Despite pledges of reform, the world’s leading supermarket and fast-food companies are doing little to address the environmental and human rights abuses associated with beef production.

Their policies continue to contribute to the destruction of the Amazon and other threatened ecosystems, according to a scorecard from the environmental nonprofit Mighty Earth.

Mighty Earth

The group said that despite beef production being the leading cause of global deforestation, only four companies — Tesco, Marks & Spencer, Carrefour, and McDonalds — are taking steps to stop purchasing beef from destructive suppliers. The remaining 11 food companies surveyed, including U.S.-based Costco, are not taking the necessary steps to stop procuring beef from suppliers with a poor record of sourcing cattle from deforested areas in the Amazon and elsewhere, Mighty Earth said.

“A small handful of global beef suppliers are leading the destruction of our global forests and selling meat to food companies around the world,” said Lucia von Resner, senior campaign director for Mighty Earth. “Supermarkets and fast-food companies are the gatekeepers in the supply chain that can either enforce sustainability standards or continue to allow meat suppliers to sell beef from deforested land to unwitting customers.”

Mighty Earth evaluated the 15 companies on three criteria: policy commitment, monitoring and verification, and public reporting on progress. The group said that U.K.-based Tesco and Marks & Spencer, along with French-based Carrefour and U.S.-based McDonalds, have begun to implement commitments not to source beef from deforested land.

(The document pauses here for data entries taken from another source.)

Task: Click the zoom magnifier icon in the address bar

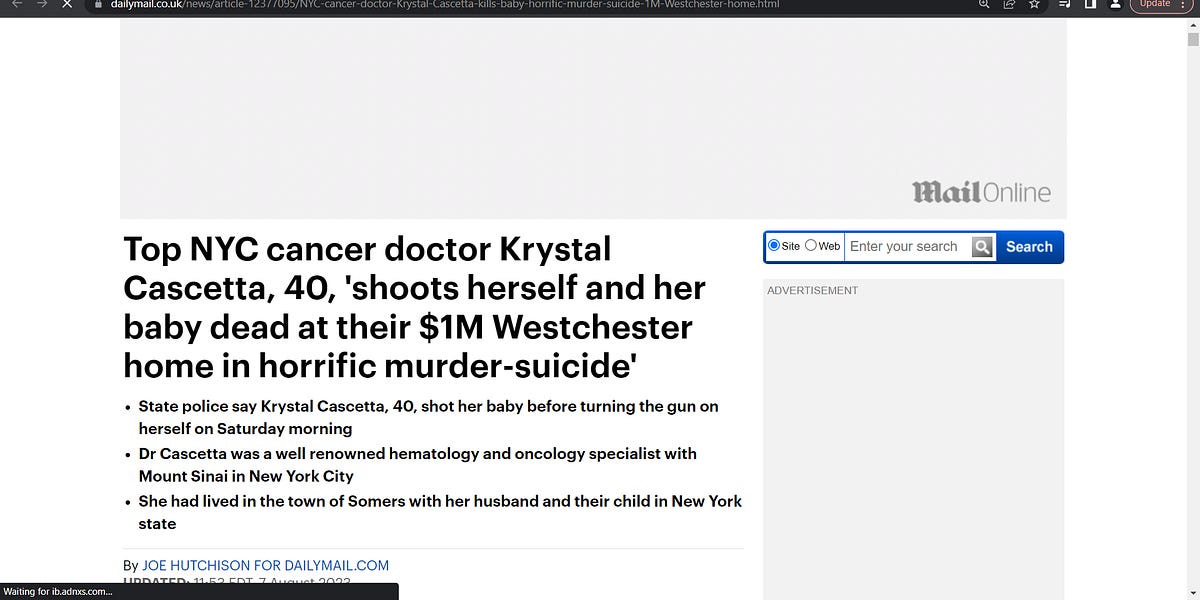Action: click(984, 4)
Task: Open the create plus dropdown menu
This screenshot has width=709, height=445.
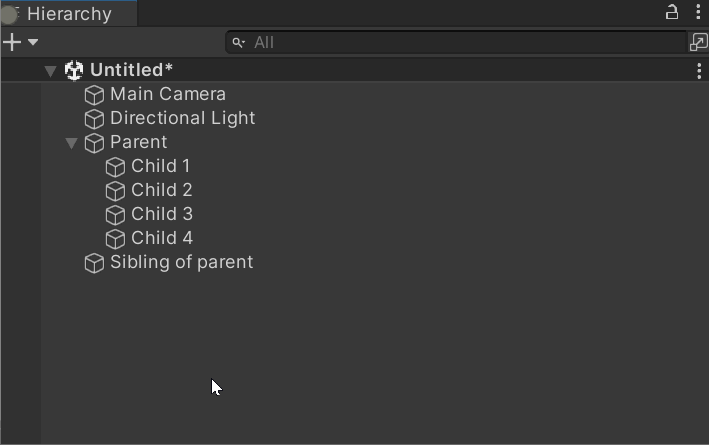Action: tap(19, 42)
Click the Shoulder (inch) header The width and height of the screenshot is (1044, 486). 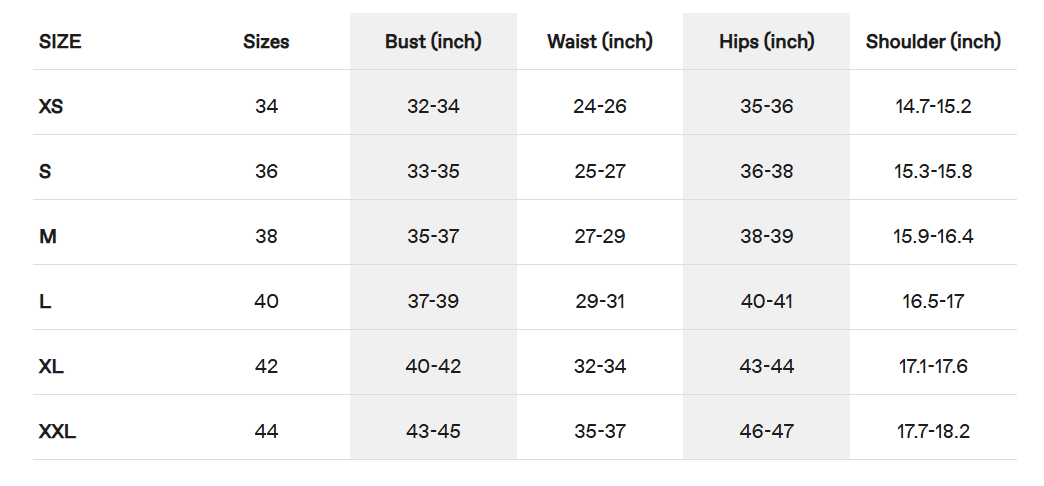933,42
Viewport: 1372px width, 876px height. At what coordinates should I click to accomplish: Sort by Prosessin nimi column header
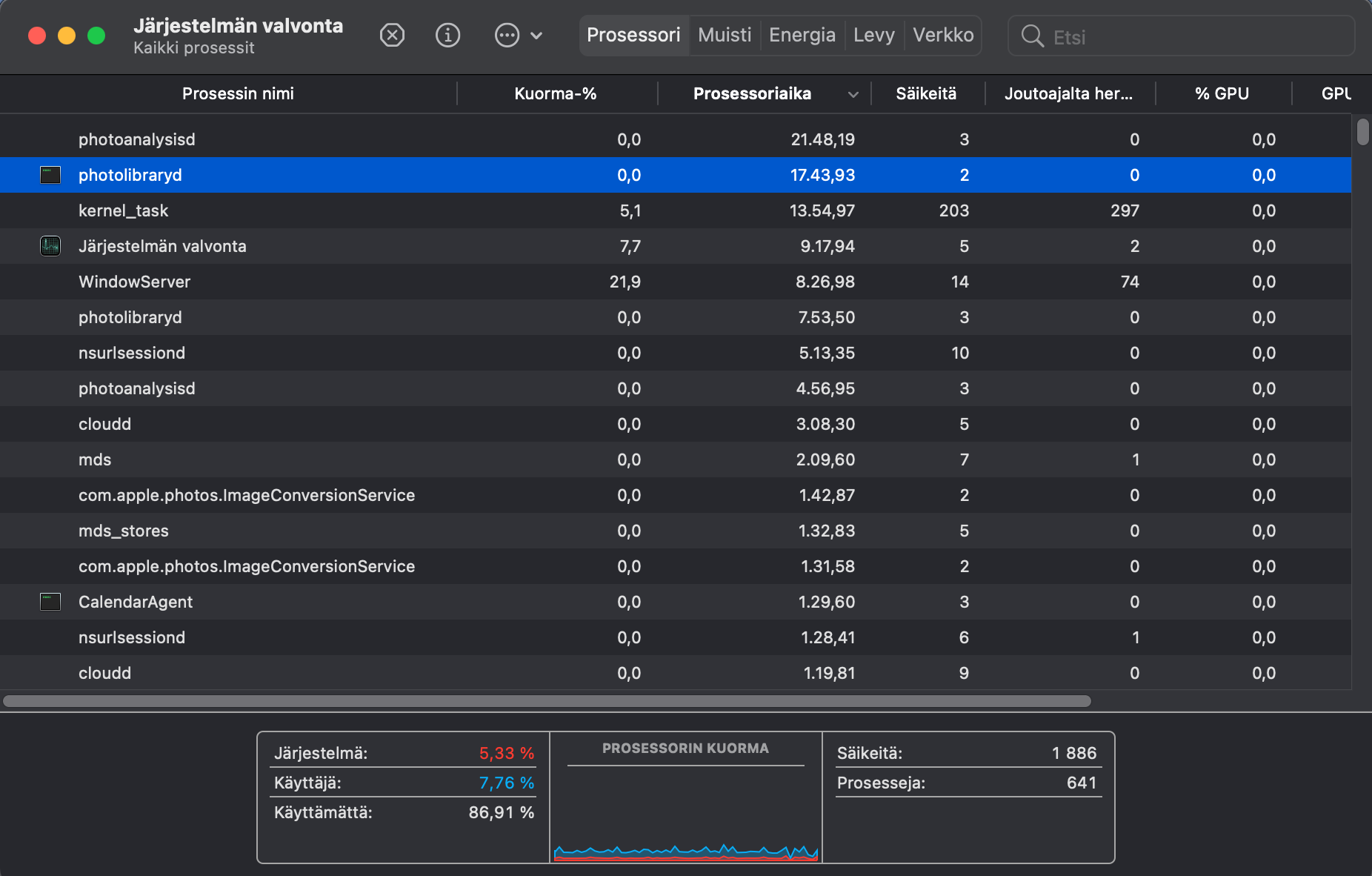[x=238, y=93]
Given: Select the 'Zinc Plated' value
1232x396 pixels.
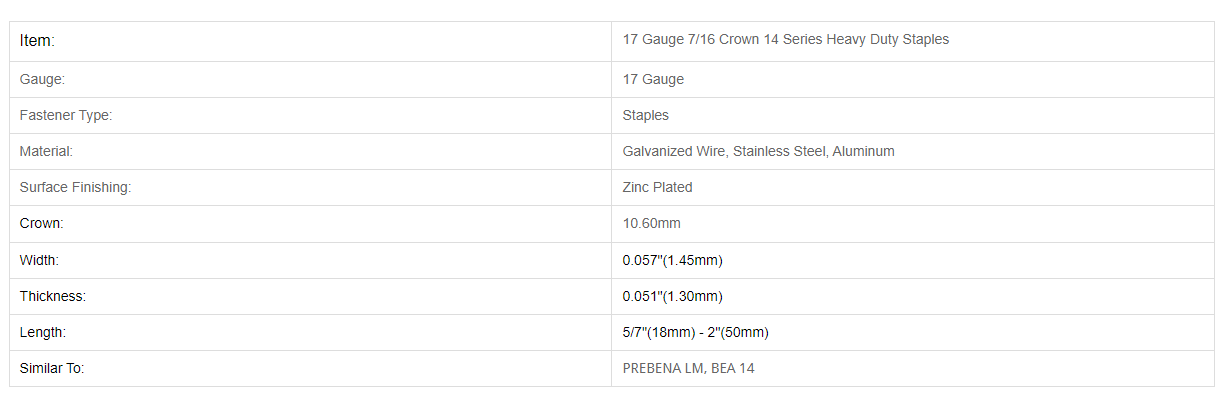Looking at the screenshot, I should click(658, 187).
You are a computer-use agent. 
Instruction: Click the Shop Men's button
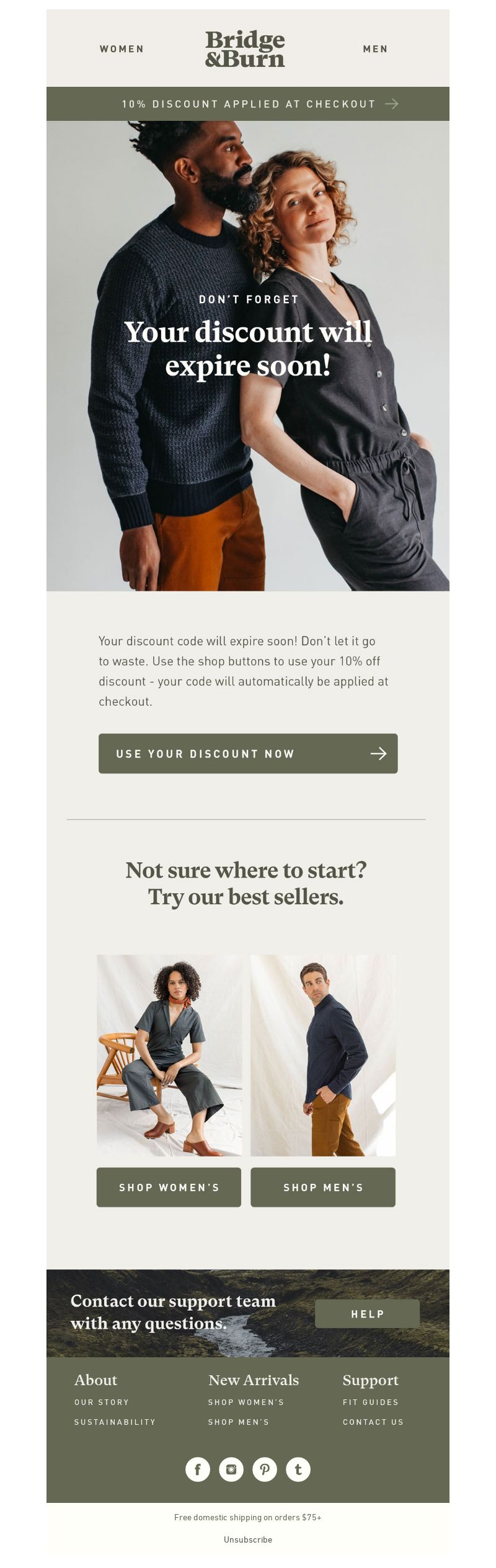[323, 1187]
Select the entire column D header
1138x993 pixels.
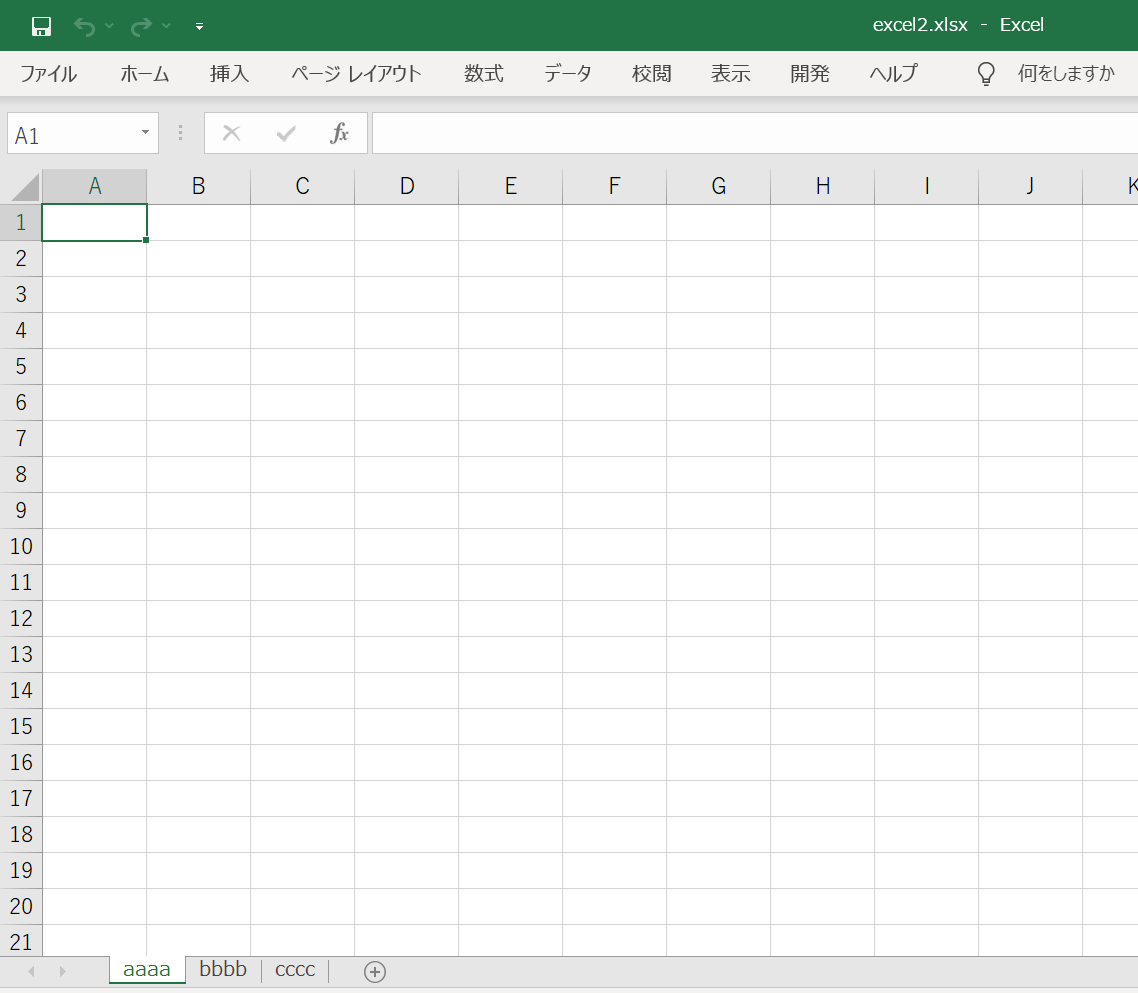(x=406, y=186)
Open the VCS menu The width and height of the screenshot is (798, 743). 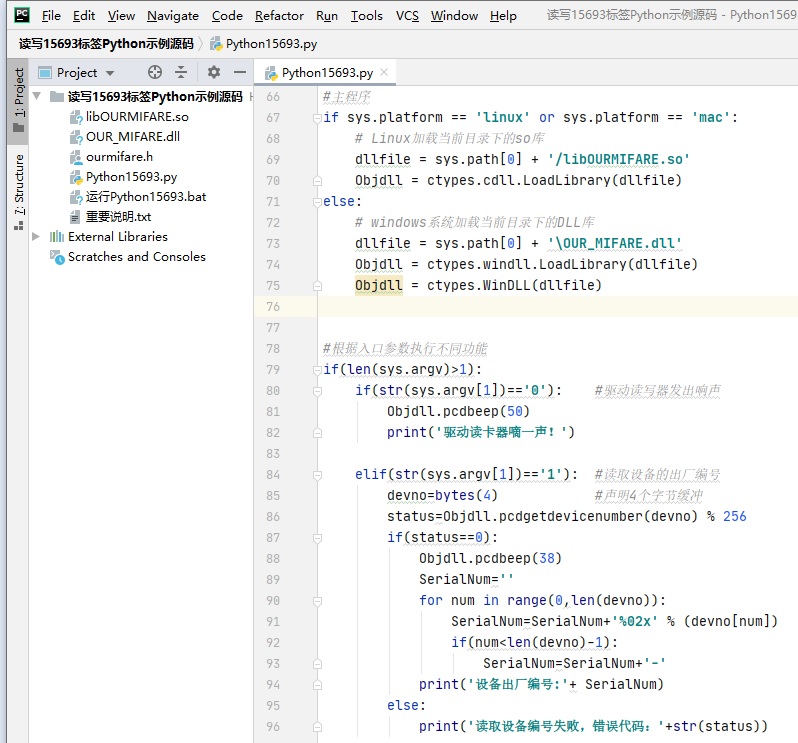pos(407,15)
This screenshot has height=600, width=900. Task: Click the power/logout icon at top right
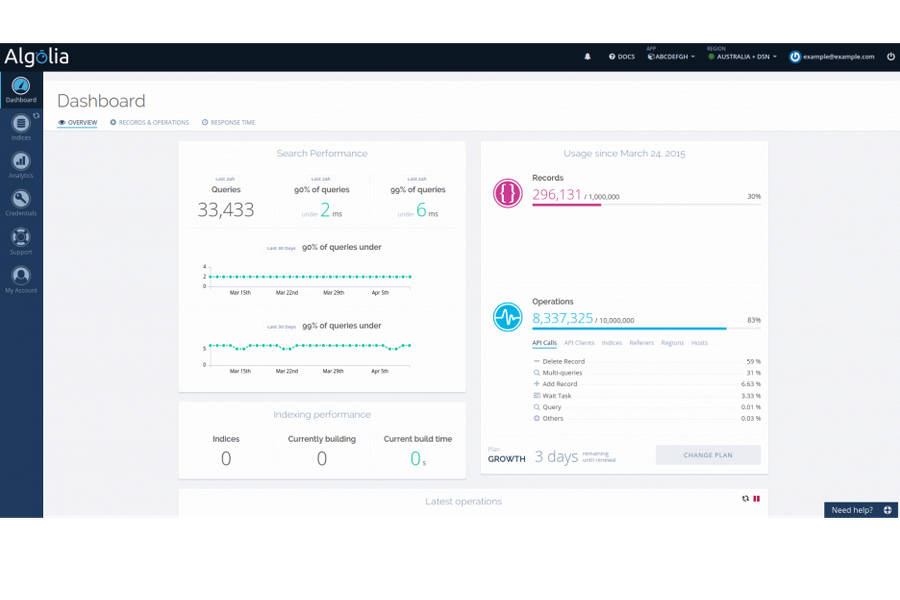[890, 57]
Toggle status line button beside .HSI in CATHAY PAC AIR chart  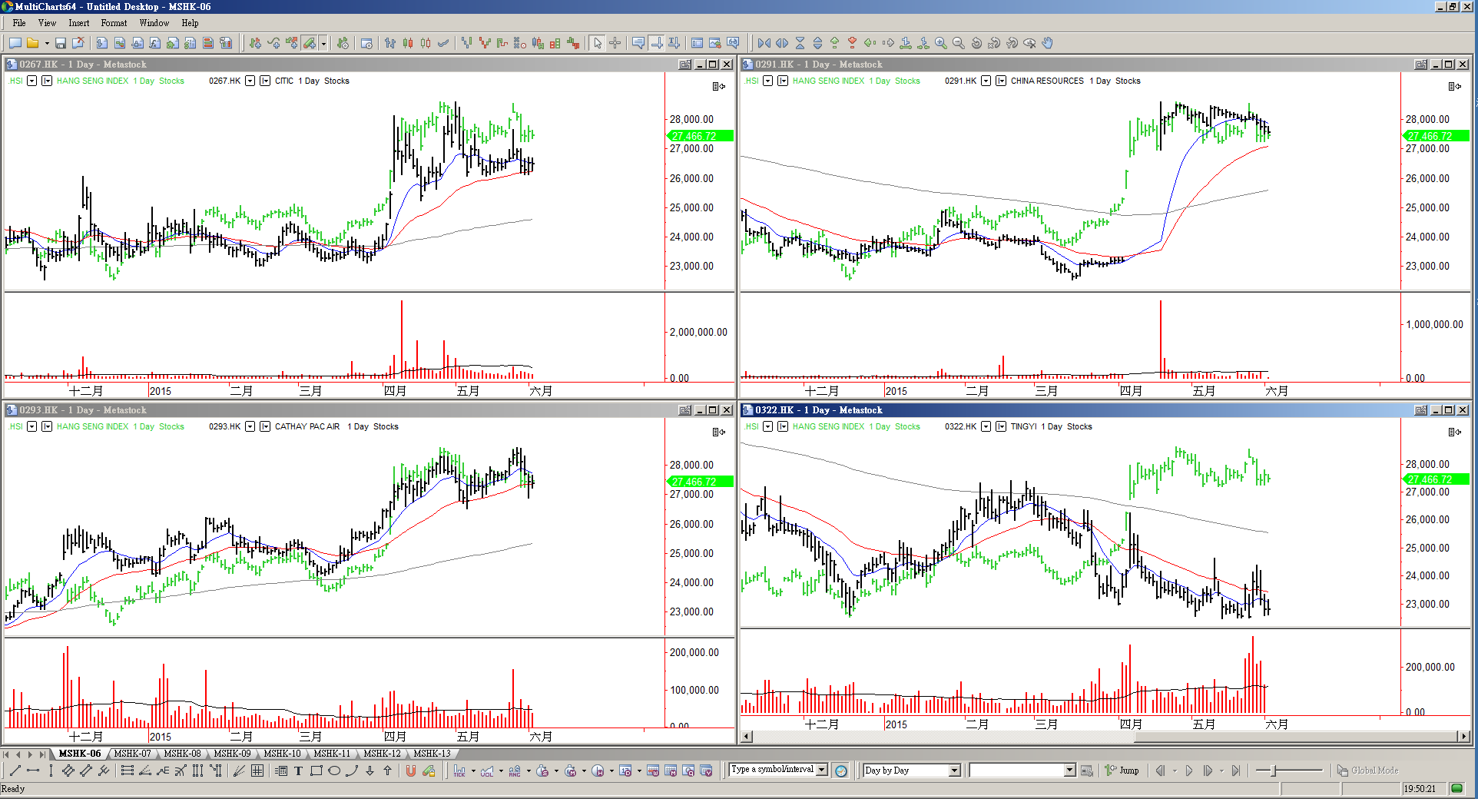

Tesco and Marks & Spencer were the only companies that had cut off contracts with non-compliant suppliers and that were prioritizing beef sourcing from low-risk suppliers.

The Mighty Earth report also found that most company efforts to stop ranching-related forest destruction are concentrated in the Amazon and that little was being done to stop such destruction in Brazil’s Pantanal and Cerrado, as well as in regions of Paraguay, Argentina, and Bolivia.

The group recommended that no-deforestation policy commitments should apply to all products globally, that companies implement comprehensive systems for monitoring the performance of beef suppliers, that contracts with non-compliant companies be cancelled or suspended, that beef suppliers provide full traceability of beef to the farm level, and that supermarkets and fast-food companies report regularly on their progress.

Mighty Earth and other groups are increasingly turning to pressure campaigns against corporations to stop the widespread destruction of ecosystems from the production of beef, soybeans, palm oil, and other commodities.